Shangqi Gao (高尚奇)
Research Associate · Early Cancer Institute · University of Cambridge
shqgao at 163 dot com
shangqigao at google dot com
I am a Research Associate at the University of Cambridge, where I work with Dr Mireia Crispin and Prof James Brenton. I develop explainable and generalizable AI for medical imaging and cancer research, combining statistical modelling, deep learning, and multimodal biomedical data to build clinically reliable methods.
My research centres on three connected themes:
- Explainable and trustworthy medical AI
- Generalizable medical image analysis
- Multimodal cancer data integration
Previously, I was a Postdoctoral Research Assistant at the University of Oxford, working with Prof Clare Verrill and Prof Jens Rittscher. I received my PhD in Statistics from Fudan University under the supervision of Prof Xiahai Zhuang, an MSc in Applied Mathematics from Wuhan University under the supervision of Prof Qibin Fan, and a BSc in Mathematics and Applied Mathematics from Northwestern Polytechnical University under the supervision of Prof Pengcheng Niu.
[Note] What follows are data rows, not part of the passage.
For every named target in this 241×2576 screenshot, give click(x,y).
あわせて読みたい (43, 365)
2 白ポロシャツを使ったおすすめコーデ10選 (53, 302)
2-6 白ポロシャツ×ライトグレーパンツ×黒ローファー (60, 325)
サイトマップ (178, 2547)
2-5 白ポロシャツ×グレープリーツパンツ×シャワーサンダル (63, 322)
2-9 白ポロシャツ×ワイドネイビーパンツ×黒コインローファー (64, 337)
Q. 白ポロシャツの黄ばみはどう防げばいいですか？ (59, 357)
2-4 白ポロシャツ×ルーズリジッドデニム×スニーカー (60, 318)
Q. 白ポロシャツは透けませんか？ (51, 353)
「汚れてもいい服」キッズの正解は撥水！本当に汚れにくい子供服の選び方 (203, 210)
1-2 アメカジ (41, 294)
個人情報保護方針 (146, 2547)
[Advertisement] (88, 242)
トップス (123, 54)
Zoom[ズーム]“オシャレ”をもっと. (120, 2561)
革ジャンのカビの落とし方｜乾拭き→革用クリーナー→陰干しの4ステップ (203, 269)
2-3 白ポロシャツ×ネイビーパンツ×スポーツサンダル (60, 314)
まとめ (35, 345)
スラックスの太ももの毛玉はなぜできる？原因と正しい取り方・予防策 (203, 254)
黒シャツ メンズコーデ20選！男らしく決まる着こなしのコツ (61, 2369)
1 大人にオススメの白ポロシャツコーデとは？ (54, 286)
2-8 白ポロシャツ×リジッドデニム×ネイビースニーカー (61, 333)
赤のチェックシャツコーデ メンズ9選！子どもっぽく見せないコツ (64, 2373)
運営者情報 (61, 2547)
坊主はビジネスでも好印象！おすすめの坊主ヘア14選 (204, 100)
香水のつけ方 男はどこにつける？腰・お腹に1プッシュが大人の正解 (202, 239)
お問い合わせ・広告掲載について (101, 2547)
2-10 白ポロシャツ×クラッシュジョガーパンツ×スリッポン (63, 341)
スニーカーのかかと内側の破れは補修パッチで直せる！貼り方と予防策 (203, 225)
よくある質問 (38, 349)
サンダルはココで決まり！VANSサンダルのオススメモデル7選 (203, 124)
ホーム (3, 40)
My work has received the Elsevier–MedIA First Prize and MICCAI 2023 Medical Image Analysis Best Paper Award and the MICCAI AMAI 2025 Best Paper Award. It has also been recognized as a MICCAI 2022 Best Paper Finalist and a CVPR 2026 Best Paper Award Candidate. I serve as president of MICCAI SIG-xMedIA, the Special Interest Group on Explainable AI for Medical Image Analysis.
I welcome collaborations in explainable medical AI, medical image analysis, and multimodal cancer research. You can find my work through the professional profiles below or view my publications and CV.
I serve as a reviewer for IEEE Transactions on Pattern Analysis and Machine Intelligence, Cancer Discovery, Nature Communications, IEEE Transactions on Image Processing, Medical Image Analysis, IEEE Transactions on Medical Imaging, IEEE Transactions on Neural Networks and Learning Systems, Neural Networks, NeurIPS, ACM MM, CVPR, ICCV, ECCV, and MICCAI.